:: Lista de tarefas ::
**a)** Resuma em duas frases o texto sobre as conversas de boteco e a formação do repórter.
**b)** Dê continuidade ao texto sobre as conversas de boteco e a formação do repórter a partir do ponto em que ele termina.

:: Trecho do texto ::
Thursday, 14 de November de 2024 ISSN 1519-7670 - Ano 24 - nº 1314

Repórteres, ouçam o que estão falando alto nas mesas dos botecos

Texto publicado originalmente no blog do jornalista Carlos Wagner.

Chico Buarque e o jornalista Tarso de Castro em um bar, no ano de 1973. (Foto: Instituto Antônio Carlos Jobim)

Longe dos registros da história oficial do Brasil, as conversas das mesas dos botecos fazem parte do modo de vida do brasileiro. E o conteúdo das conversas mostra a versão dos bêbados sobre as coisas que estão acontecendo naquele momento. Nos tempos do Regime Militar (1964 a 1985), a conversa se iniciava em tom baixo para evitar que caísse nos ouvidos dos agentes do regime. E o tom aumentava na medida em que as garrafas de cervejas e os martelinhos de cachaça vazios se empilhavam nas mesas. No final da noite, até uma música, cantada a todo o pulmão, proibida pelo censura, saía. Esse momento é lembrado em música cantada por Chico Buarque chamada “O Que Será”. Em um dos versos, pergunta “o que será que estão falando alto pelos botecos”.

A conversa de boteco foi, e sempre será, um pilar importante na formação do repórter. Ali gente envolvida em várias profissões se dá o direito de falar sem temer as consequências, portanto há relatos muito próximos à verdade dos fatos. Saber ouvir e avaliar os conteúdos das conversas é um belo exercício para a formação do jornalista. Nas palestras que faço sobre a formação do repórter nas redações de jornais, rádios, sites e TVs e em salas de aula das faculdades de jornalismo, eu sempre reservo um tempo para alertar sobre a importância do que se fala nas mesas dos botecos.

A minha geração — tenho 67 anos, 40 como repórter investigativo — foi lapidada nas universidades. Mas aprendemos jornalismo nas mesas dos botecos, conversando com os repórteres mais velhos. Lembro que ali aprendi que um lide — a maneira como se abre uma matéria — não pode ter mais de cinco linhas. Tem que ser direto e mostrar ao leitor que o assunto diz respeito ao cotidiano dele.

Lembro que, certa vez, no final dos anos 70, eu estava bebendo em um boteco com os repórteres do Coojornal — jornal alternativo da extinta Cooperativa dos Jornalistas de Porto Alegre. Já tinha tomado tantas cervejas que estava com a visão duplicada. Fechava um olho para ver direito as coisas. No meio da conversa, alguém fez um comentário sobre uma crônica feita por um repórter sobre um filme. Um dos editores do Coojornal, que usava um óculos que faltava uma lente, disse uma coisa que foi importante para minha carreira. Ele disse: — O que interessa para o leitor o que ele pensa sobre o filme?

:: Dados fornecidos ::
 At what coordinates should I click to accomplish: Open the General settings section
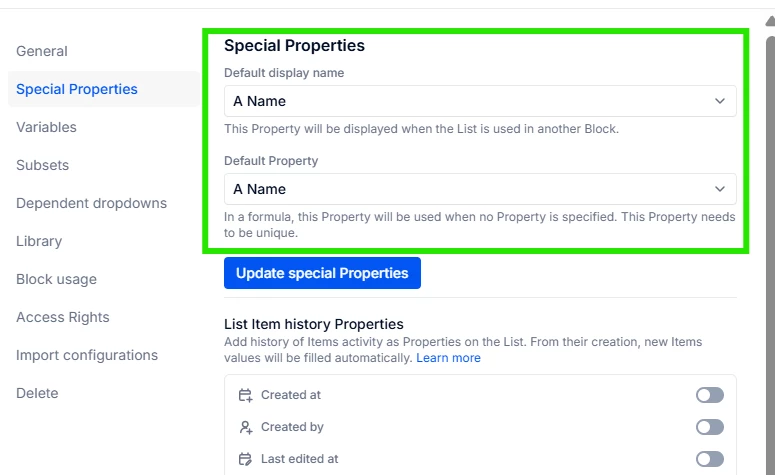(42, 51)
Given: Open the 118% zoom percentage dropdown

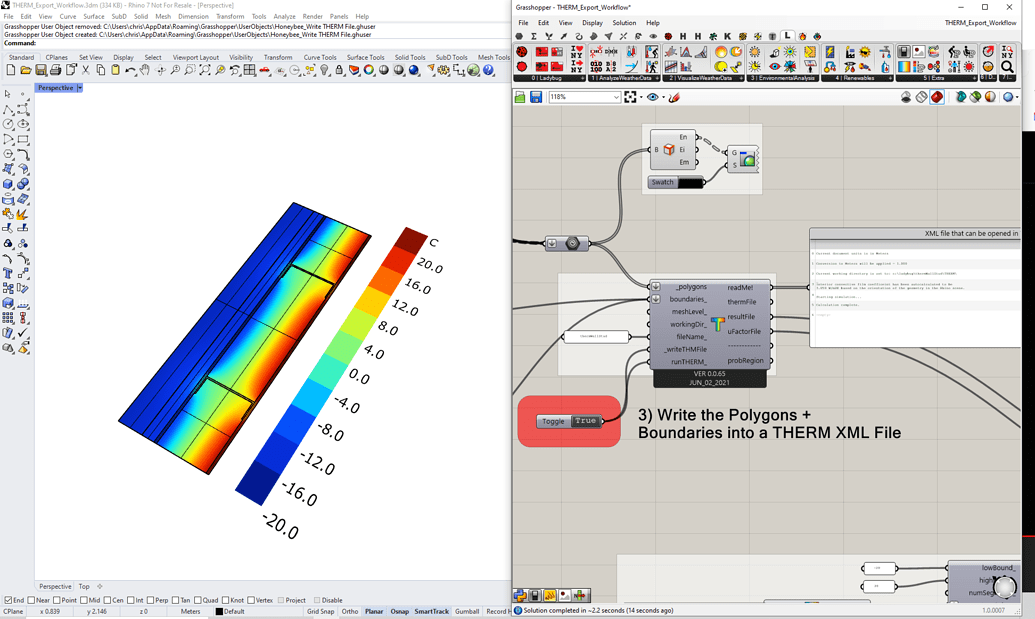Looking at the screenshot, I should point(617,97).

:: Em resposta ::
**a)** Segundo o texto, as conversas de boteco fazem parte do modo de vida do brasileiro, e durante o Regime Militar começavam em tom baixo e ficavam mais altas à medida que as garrafas vazias se empilhavam nas mesas. O texto afirma que essas conversas são um pilar importante na formação do repórter, porque ali as pessoas falam sem temer as consequências, e conta que a geração de quem escreve aprendeu jornalismo nas mesas dos botecos com os repórteres mais velhos.

**b)**
Sempre que deixo de lado as informações para dar ao leitor a minha opinião particular, eu penso sobre o que ouvi naquela mesa de boteco. Como repórter, eu sempre viajei muito em busca de histórias para contar ou envolvido em coberturas. Em todas as cidades em que estive, sempre fui ao boteco ouvir as conversas. E, muitas vezes, virei uma matéria — virar a reportagem, no jargão das redações, é descobrir uma informação nova relevante — ouvindo o que se falava na mesa vizinha a minha.

Lembro que, em 2006, um surto de febre aftosa estava destruindo os rebanhos de gado nas cidades de Japorã, Eldorado e Mundo Novo, na fronteira do Mato Grosso do Sul com o Paraguai, região complicada para jornalista trabalhar. Havia repórteres de várias partes do mundo. Em uma noite, em um boteco de Eldorado, eu ouvi um relato muito detalhado de um fiscal paraguaio, sobre como tinha começado o surto da aftosa, para um funcionário do Ministério da Agricultura (MA) do Brasil.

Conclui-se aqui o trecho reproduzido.